* _Exercise_
Print the data that follows without changing a single word.

────

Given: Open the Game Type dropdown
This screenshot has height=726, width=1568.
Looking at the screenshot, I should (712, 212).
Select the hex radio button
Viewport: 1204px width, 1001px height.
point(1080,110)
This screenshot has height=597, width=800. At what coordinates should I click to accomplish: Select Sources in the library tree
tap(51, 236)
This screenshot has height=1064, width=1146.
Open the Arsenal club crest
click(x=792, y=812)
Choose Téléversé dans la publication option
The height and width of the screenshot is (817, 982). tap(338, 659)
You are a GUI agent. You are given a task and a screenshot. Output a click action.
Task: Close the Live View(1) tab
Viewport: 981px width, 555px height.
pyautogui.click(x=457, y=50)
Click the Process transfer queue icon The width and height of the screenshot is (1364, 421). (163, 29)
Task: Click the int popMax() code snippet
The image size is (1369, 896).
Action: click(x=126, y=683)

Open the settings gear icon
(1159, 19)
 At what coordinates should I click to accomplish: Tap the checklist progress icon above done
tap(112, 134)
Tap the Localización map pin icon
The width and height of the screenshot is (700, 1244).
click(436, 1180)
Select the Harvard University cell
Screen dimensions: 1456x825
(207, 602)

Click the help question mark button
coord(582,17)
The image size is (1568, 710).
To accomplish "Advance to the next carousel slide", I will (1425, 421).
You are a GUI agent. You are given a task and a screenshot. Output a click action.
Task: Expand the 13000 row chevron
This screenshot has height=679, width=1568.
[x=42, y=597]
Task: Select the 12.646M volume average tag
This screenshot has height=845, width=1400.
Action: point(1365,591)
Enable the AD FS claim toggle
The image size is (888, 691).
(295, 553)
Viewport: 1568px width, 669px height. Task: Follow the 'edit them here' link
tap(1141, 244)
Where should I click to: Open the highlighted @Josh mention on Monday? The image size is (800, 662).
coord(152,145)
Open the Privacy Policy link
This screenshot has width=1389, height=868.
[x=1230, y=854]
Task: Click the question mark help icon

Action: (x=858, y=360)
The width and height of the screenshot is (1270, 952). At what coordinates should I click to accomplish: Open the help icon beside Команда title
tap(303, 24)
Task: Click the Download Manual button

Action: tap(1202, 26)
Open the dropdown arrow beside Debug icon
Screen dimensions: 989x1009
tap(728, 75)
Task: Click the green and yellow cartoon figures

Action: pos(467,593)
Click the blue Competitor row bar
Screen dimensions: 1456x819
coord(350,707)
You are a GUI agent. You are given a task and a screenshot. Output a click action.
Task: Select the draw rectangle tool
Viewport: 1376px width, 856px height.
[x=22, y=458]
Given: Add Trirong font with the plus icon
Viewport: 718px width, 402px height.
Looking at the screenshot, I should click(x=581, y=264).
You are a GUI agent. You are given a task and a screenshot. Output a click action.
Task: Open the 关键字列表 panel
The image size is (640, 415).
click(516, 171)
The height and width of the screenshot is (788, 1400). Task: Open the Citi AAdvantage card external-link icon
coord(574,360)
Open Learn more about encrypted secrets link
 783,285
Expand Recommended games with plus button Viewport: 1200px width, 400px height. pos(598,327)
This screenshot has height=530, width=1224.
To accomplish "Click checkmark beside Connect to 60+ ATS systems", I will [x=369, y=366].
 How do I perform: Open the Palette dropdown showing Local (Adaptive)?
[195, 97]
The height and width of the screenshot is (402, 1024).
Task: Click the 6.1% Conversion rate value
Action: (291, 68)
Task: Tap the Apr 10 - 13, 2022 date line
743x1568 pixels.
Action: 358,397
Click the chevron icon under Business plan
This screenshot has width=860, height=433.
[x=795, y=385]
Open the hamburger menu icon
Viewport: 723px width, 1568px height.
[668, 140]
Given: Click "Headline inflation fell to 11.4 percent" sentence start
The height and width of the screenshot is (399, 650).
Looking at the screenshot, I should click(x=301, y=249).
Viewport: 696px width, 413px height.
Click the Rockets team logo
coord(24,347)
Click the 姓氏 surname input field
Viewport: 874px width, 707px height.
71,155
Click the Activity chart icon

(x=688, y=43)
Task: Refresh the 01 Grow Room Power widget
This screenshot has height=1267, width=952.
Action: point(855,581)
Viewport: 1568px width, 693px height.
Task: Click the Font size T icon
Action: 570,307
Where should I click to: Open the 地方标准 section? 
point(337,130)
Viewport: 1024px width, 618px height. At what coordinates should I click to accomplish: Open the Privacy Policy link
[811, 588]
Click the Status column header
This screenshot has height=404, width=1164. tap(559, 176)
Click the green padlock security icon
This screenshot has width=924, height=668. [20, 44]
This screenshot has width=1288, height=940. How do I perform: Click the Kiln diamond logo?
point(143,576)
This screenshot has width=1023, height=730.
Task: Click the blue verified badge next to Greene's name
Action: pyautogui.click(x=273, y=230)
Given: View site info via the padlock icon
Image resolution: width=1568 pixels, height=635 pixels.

────

* _Solution to this problem_
Given: Open the Game Type dropdown
This screenshot has height=726, width=1568.
Looking at the screenshot, I should (712, 212).
Select the hex radio button
Viewport: 1204px width, 1001px height.
point(1080,110)
This screenshot has height=597, width=800. At what coordinates should I click to accomplish: Select Sources in the library tree
tap(51, 236)
This screenshot has height=1064, width=1146.
Open the Arsenal club crest
click(x=792, y=812)
Choose Téléversé dans la publication option
The height and width of the screenshot is (817, 982). tap(338, 659)
You are a GUI agent. You are given a task and a screenshot. Output a click action.
Task: Close the Live View(1) tab
Viewport: 981px width, 555px height.
pyautogui.click(x=457, y=50)
Click the Process transfer queue icon The width and height of the screenshot is (1364, 421). (163, 29)
Task: Click the int popMax() code snippet
The image size is (1369, 896).
Action: click(x=126, y=683)

Open the settings gear icon
(1159, 19)
 At what coordinates should I click to accomplish: Tap the checklist progress icon above done
tap(112, 134)
Tap the Localización map pin icon
The width and height of the screenshot is (700, 1244).
click(436, 1180)
Select the Harvard University cell
Screen dimensions: 1456x825
(207, 602)

Click the help question mark button
coord(582,17)
The image size is (1568, 710).
To accomplish "Advance to the next carousel slide", I will (1425, 421).
You are a GUI agent. You are given a task and a screenshot. Output a click action.
Task: Expand the 13000 row chevron
This screenshot has height=679, width=1568.
[x=42, y=597]
Task: Select the 12.646M volume average tag
This screenshot has height=845, width=1400.
Action: point(1365,591)
Enable the AD FS claim toggle
The image size is (888, 691).
(295, 553)
Viewport: 1568px width, 669px height. Task: Follow the 'edit them here' link
tap(1141, 244)
Where should I click to: Open the highlighted @Josh mention on Monday? The image size is (800, 662).
coord(152,145)
Open the Privacy Policy link
This screenshot has width=1389, height=868.
[x=1230, y=854]
Task: Click the question mark help icon

Action: (x=858, y=360)
The width and height of the screenshot is (1270, 952). At what coordinates should I click to accomplish: Open the help icon beside Команда title
tap(303, 24)
Task: Click the Download Manual button

Action: tap(1202, 26)
Open the dropdown arrow beside Debug icon
Screen dimensions: 989x1009
tap(728, 75)
Task: Click the green and yellow cartoon figures

Action: pos(467,593)
Click the blue Competitor row bar
Screen dimensions: 1456x819
coord(350,707)
You are a GUI agent. You are given a task and a screenshot. Output a click action.
Task: Select the draw rectangle tool
Viewport: 1376px width, 856px height.
[x=22, y=458]
Given: Add Trirong font with the plus icon
Viewport: 718px width, 402px height.
Looking at the screenshot, I should click(x=581, y=264).
You are a GUI agent. You are given a task and a screenshot. Output a click action.
Task: Open the 关键字列表 panel
The image size is (640, 415).
click(516, 171)
The height and width of the screenshot is (788, 1400). Task: Open the Citi AAdvantage card external-link icon
coord(574,360)
Open Learn more about encrypted secrets link
 783,285
Expand Recommended games with plus button Viewport: 1200px width, 400px height. pos(598,327)
This screenshot has height=530, width=1224.
To accomplish "Click checkmark beside Connect to 60+ ATS systems", I will [x=369, y=366].
 How do I perform: Open the Palette dropdown showing Local (Adaptive)?
[195, 97]
The height and width of the screenshot is (402, 1024).
Task: Click the 6.1% Conversion rate value
Action: (291, 68)
Task: Tap the Apr 10 - 13, 2022 date line
743x1568 pixels.
Action: 358,397
Click the chevron icon under Business plan
This screenshot has width=860, height=433.
[x=795, y=385]
Open the hamburger menu icon
Viewport: 723px width, 1568px height.
[668, 140]
Given: Click "Headline inflation fell to 11.4 percent" sentence start
The height and width of the screenshot is (399, 650).
Looking at the screenshot, I should click(x=301, y=249).
Viewport: 696px width, 413px height.
Click the Rockets team logo
coord(24,347)
Click the 姓氏 surname input field
Viewport: 874px width, 707px height.
71,155
Click the Activity chart icon

(x=688, y=43)
Task: Refresh the 01 Grow Room Power widget
This screenshot has height=1267, width=952.
Action: point(855,581)
Viewport: 1568px width, 693px height.
Task: Click the Font size T icon
Action: 570,307
Where should I click to: Open the 地方标准 section? 
point(337,130)
Viewport: 1024px width, 618px height. At what coordinates should I click to accomplish: Open the Privacy Policy link
[811, 588]
Click the Status column header
This screenshot has height=404, width=1164. tap(559, 176)
Click the green padlock security icon
This screenshot has width=924, height=668. [20, 44]
This screenshot has width=1288, height=940. How do I perform: Click the Kiln diamond logo?
point(143,576)
This screenshot has width=1023, height=730.
Task: Click the blue verified badge next to Greene's name
Action: pyautogui.click(x=273, y=230)
Given: View site info via the padlock icon
Image resolution: width=1568 pixels, height=635 pixels.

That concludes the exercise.